ROSECRANS AIR NATIONAL GUARD BASE, Mo. -- A routine trip to the gas station for off-duty firefighter Kimberly Rauch, turned out to be a live-saving journey that one man’s life is indebted to.
Rauch has been a firefighter for the Missouri Air National Guard’s 139th Fire Department since July of 2021. She is a civilian state employee who, prior to her current position, suited up for the Atchison Fire Department in Kansas for two years.
On the morning of November 15th, as she was heading to the gas station in the south end of St. Joseph, she saw smoke bellowing out of the top of a house.
As she drove by she could hear a girl screaming. Rauch immediately parked in the neighbor’s driveway and took off running towards the sound.
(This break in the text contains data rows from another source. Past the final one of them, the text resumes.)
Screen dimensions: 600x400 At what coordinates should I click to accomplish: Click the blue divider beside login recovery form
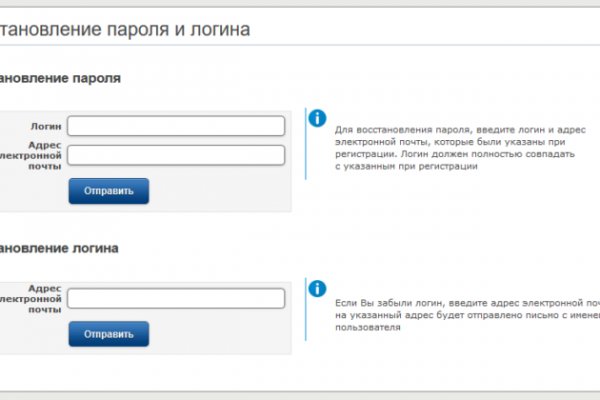click(x=305, y=315)
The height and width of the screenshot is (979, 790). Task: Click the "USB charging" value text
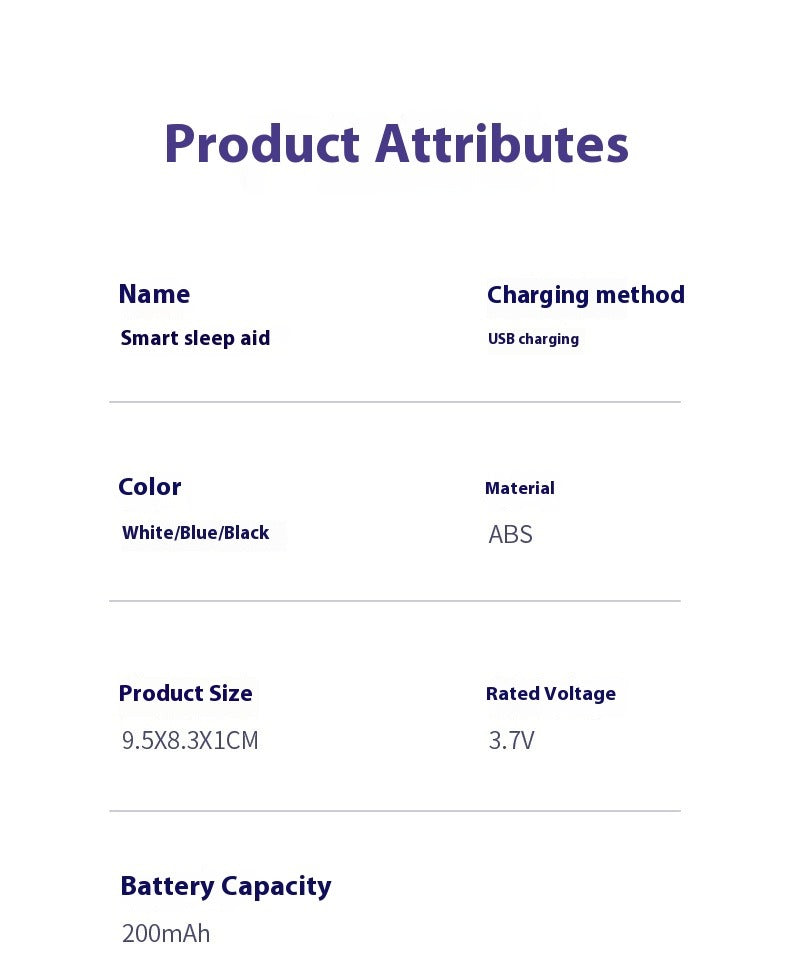(533, 339)
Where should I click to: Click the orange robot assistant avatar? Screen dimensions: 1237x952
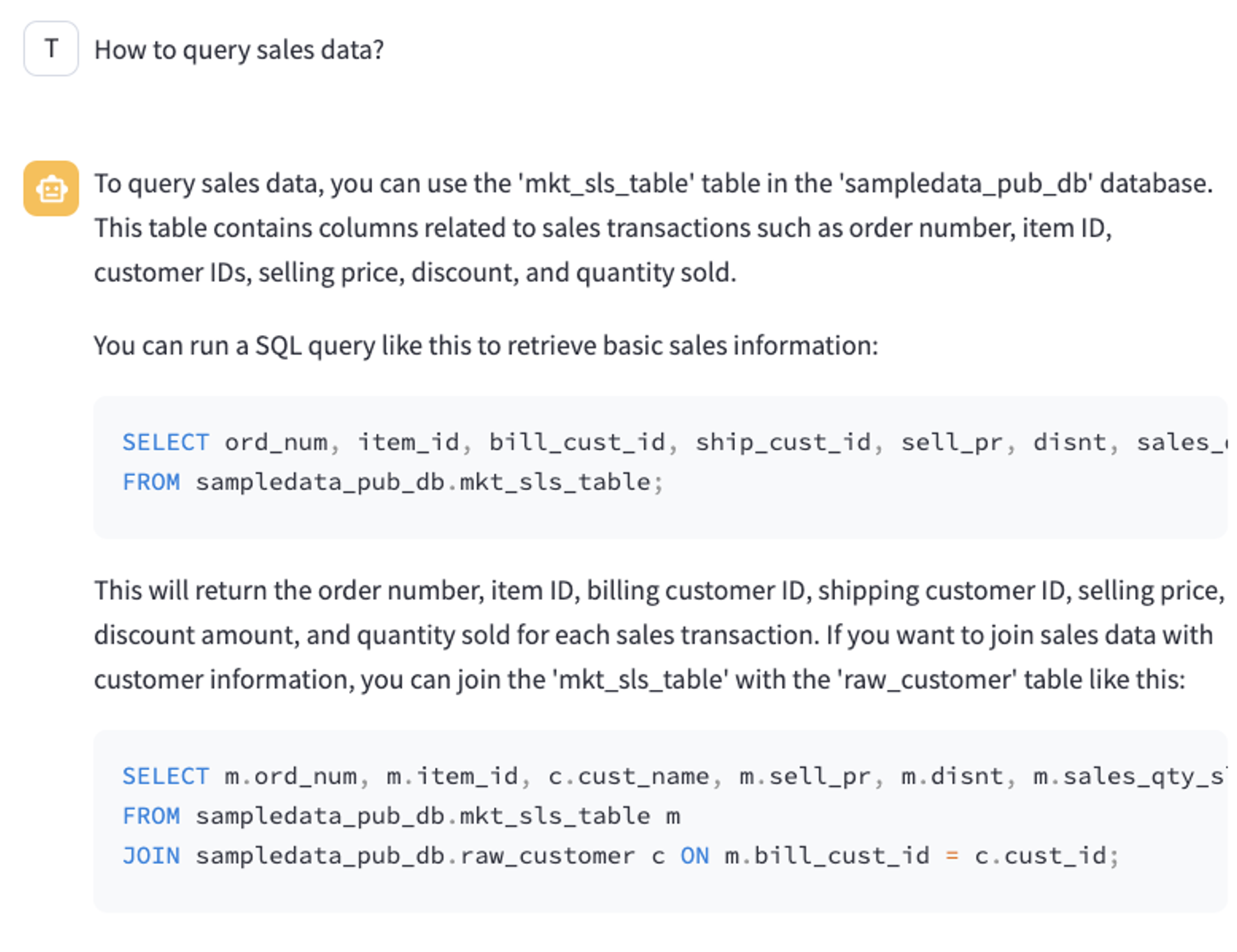[x=51, y=189]
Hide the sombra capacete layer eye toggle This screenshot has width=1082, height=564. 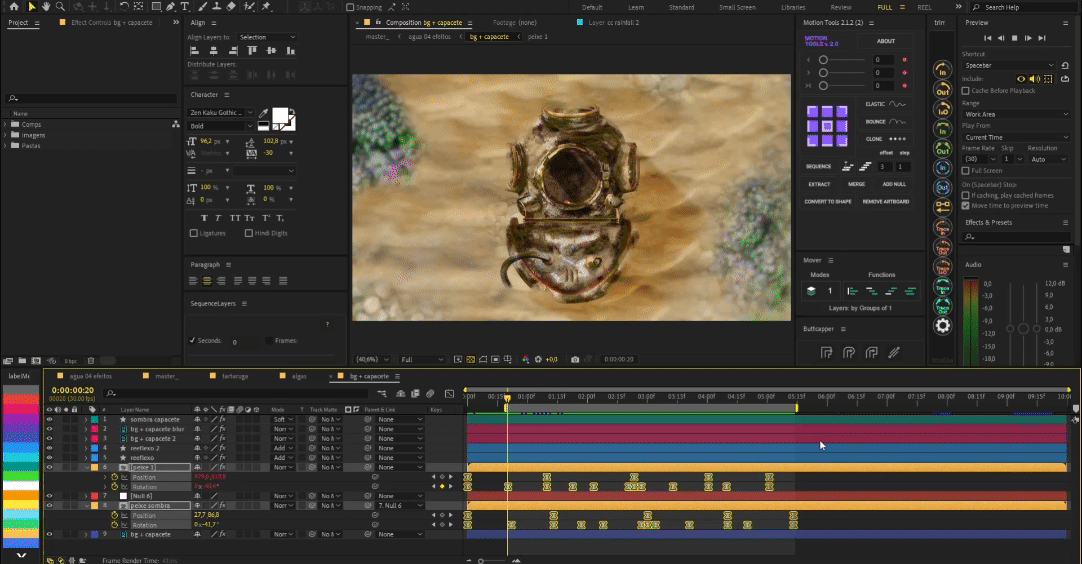click(49, 419)
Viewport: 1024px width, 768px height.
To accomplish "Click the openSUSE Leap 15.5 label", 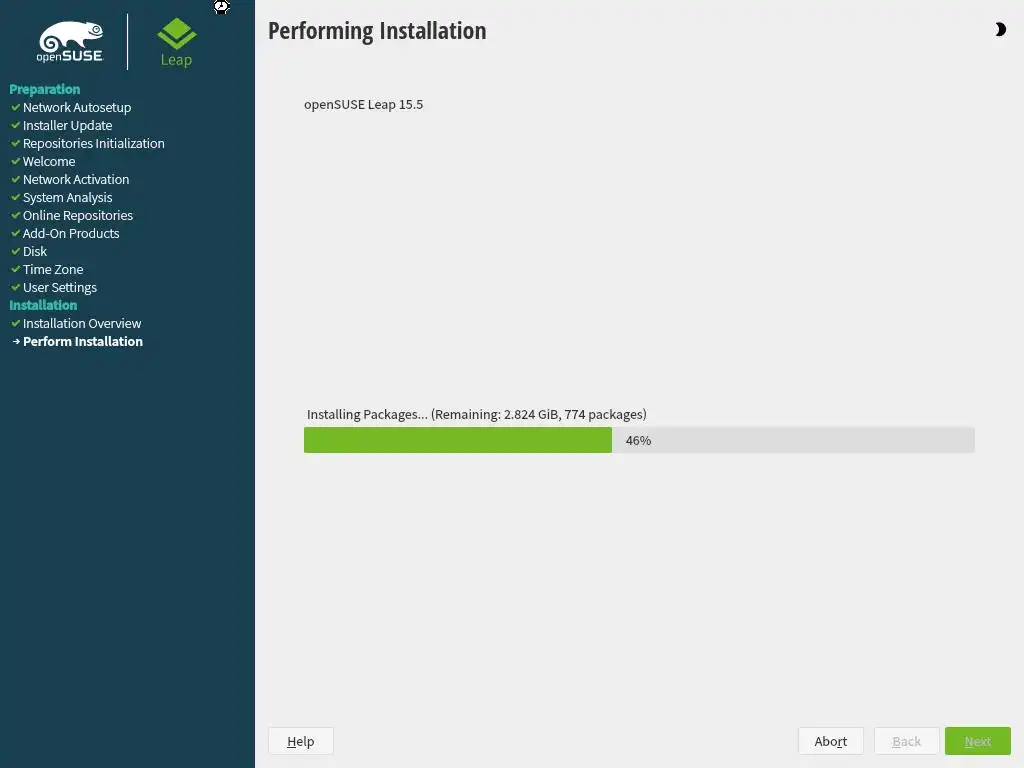I will (x=363, y=104).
As she turned the corner from where the commotion was coming from, she sees a girl banging on a glass sliding door.
When Rauch approached the door, she could see through a smoked filled corridor the hands of a man who had collapsed on the floor.
By this time, a man who was also passing by came around the corner, and together
they picked up some lawn furniture, busting out the window of the door.
The whole room was filled with smoke so Rauch got on the floor and crawled to the collapsed man. She got up underneath his arms and dragged him to safety.
“He wasn’t doing so hot, that’s for sure,” Rauch said. “He had busted his head where he had fell and hit the ground, but we dragged him back and rolled him over.”
Black soot had formed around his month from all the smoke he had inhaled, said Rauch. His eyes were opened starring at her with a vacant look. “That’s not a good sign,” Rauch said. “I didn’t know if he was going to make it.”
When they rolled him on his side in the fresh air, he started to come around. He still wasn’t able to move under his own power but Rauch and the other bystander carried him farther from the house.
By this time another young man came around the house with cuts on his arms and neck from where he busted out the window to allow him to help the girl escape the fire from the second floor. Rauch treated his injuries as best she could.
Shortly after, the ambulance showed up and transported the man to Mosaic.
Once the St. Joseph Fire Department were on the scene, Rauch left before the fire was even out. Her work was done, so she filled up her tank with gas and carried on with her day.
One of the firefighters on the scene later contacted Rauch and said they had to insert a tube into his airway on the way to the hospital due to swelling, being in the smoked filled house for so long. Had he been trapped in the house much longer, that might not have been possible.
A few days later she ran into the daughter at a gas station and let Rauch know that they had to transport her father to KU Med but that he was doing well.
“Right place at the right time I guess. I don’t know,” Rauch humbling said.
While reflecting on her decision to become a firefighter, Rauch said that she has always wanted to help people.
“It’s more satisfying for me to help someone than anything else,” Rauch says. “And then, of course, the adrenaline. I like the challenge. People run away from it, and we go to it. I’m just glad he’s alive.”